**CONSIGNE 1:**
Présentez sous forme de liste JSON de chaînes les lignes du listing, une chaîne par ligne et sans lignes vides, de la ligne contenant "Screen dimensions: 1338x583" jusqu'à la ligne contenant "Action: coord(31,503)", bornes incluses.

**DOCUMENT SOURCE:**

# # # # #

Toutes les personnes nées, comme moi, à la fin des années 1970 ont été les cobayes de l’industrie agroalimentaire. Des années 1980 à 2010 – date de la généralisation des produits bio – notre alimentation a été bouleversée par la mondialisation, la financiarisation des grandes entreprises de l’alimentaire, le développement des grandes surfaces et les innovations, comme le four à micro-ondes. À l’époque, la qualité de la nourriture avait peu d’importance, personne ne s’interrogeait sur les procédés de fabrication et les substances chimiques utilisées. L’important était surtout le goût et la facilité dans la préparation des repas. L’arrivée du micro-ondes a permis à de nombreuses familles de préparer un repas en quelques minutes. Il suffisait d’acheter une barquette avec tous types de recettes, de la faire chauffer trois minutes et le repas était prêt. Puis le lendemain c’était la pizza, et le jour d’après le hamburger tout préparés. À cela, vous ajoutiez les desserts liégeois et la bouteille de soda de deux litres sur la table et vous aviez la photo de la famille moderne du début des années 1990.

Tout cela avait des avantages : cela nous permettait de ne pas louper le film du soir qu’on allait regarder en dégustant à la petite cuillère un pot de pâte à tartiner à la noisette, ou en se prenant un paquet de biscuits fourrés au chocolat. Puis le matin, on se levait avec des céréales qui ne ressemblaient à rien de naturel que l’on prenait avec un verre de jus d’orange industriel ou un multifruit dont personne ne peut citer la composition en fruits. Souvent, pour ma petite faim du milieu de matinée ou d’après-midi, je prenais un petit pain brioché au chocolat sous plastique dont l’ouverture faisait un gros « paf ».

Voilà ce que, comme beaucoup d’autres, j’ai mangé pendant près de 30 ans. Une alimentation faite de sucre, de produits transformés par l’industrie au point que je ne savais pas éplucher ni couper une pomme. D’ailleurs, je ne devais pas être le seul puisqu’une grande surface s’est mise à vendre, assez cher d’ailleurs, des pommes sous emballage plastique coupées en morceaux. Mais depuis que nous avons, notamment grâce au Nutri-score, plus d’informations sur les produits et les bienfaits de ce que nous consommons, qu’en est-il ? Comme beaucoup, je n’achète plus aucun de ces produits et mon fils a une meilleure alimentation que la mienne.

# # # # #

**DONNÉES FOURNIES:**

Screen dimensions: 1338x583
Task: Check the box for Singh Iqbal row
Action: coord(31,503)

# # # # #

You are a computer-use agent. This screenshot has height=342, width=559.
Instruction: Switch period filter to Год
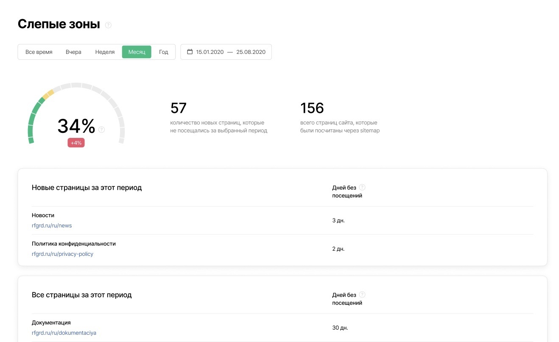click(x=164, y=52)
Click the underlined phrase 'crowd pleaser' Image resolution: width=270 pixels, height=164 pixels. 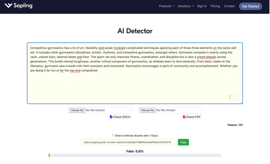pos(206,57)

# # # # #

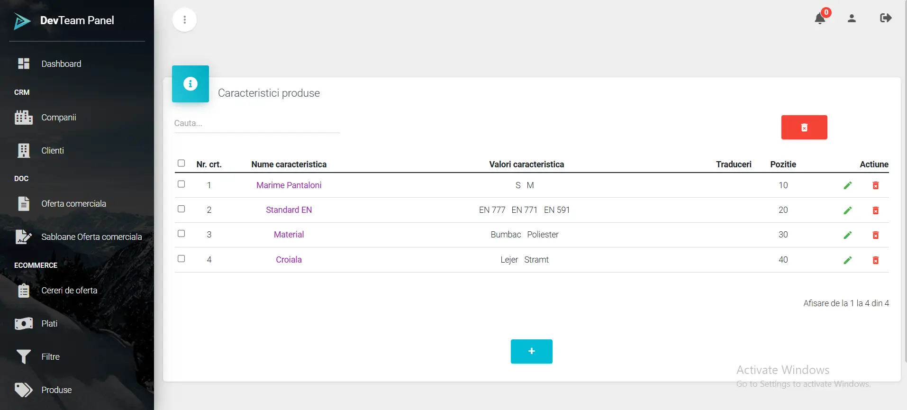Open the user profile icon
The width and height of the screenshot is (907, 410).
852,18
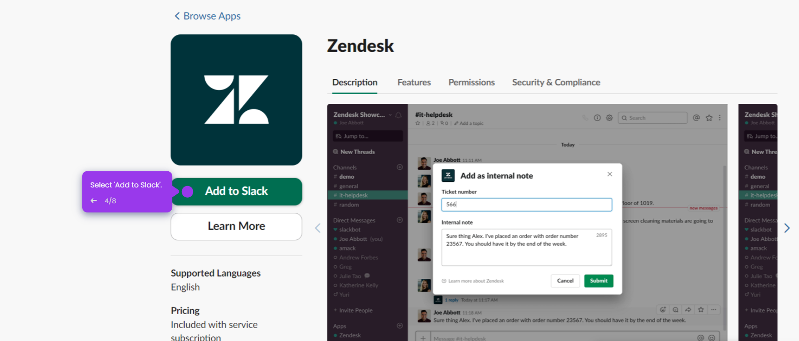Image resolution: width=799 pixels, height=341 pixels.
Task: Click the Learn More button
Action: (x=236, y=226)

# # # # #

**CONSIGNE 2:**
D'après le texte sur l'alimentation industrielle, en quelle année situe-t-on la généralisation des produits bio ?

**CORRIGÉ DÉTAILLÉ 1:**
[
  "Screen dimensions: 1338x583",
  "Task: Check the box for Singh Iqbal row",
  "Action: coord(31,503)"
]

**CORRIGÉ DÉTAILLÉ 2:**
En 2010.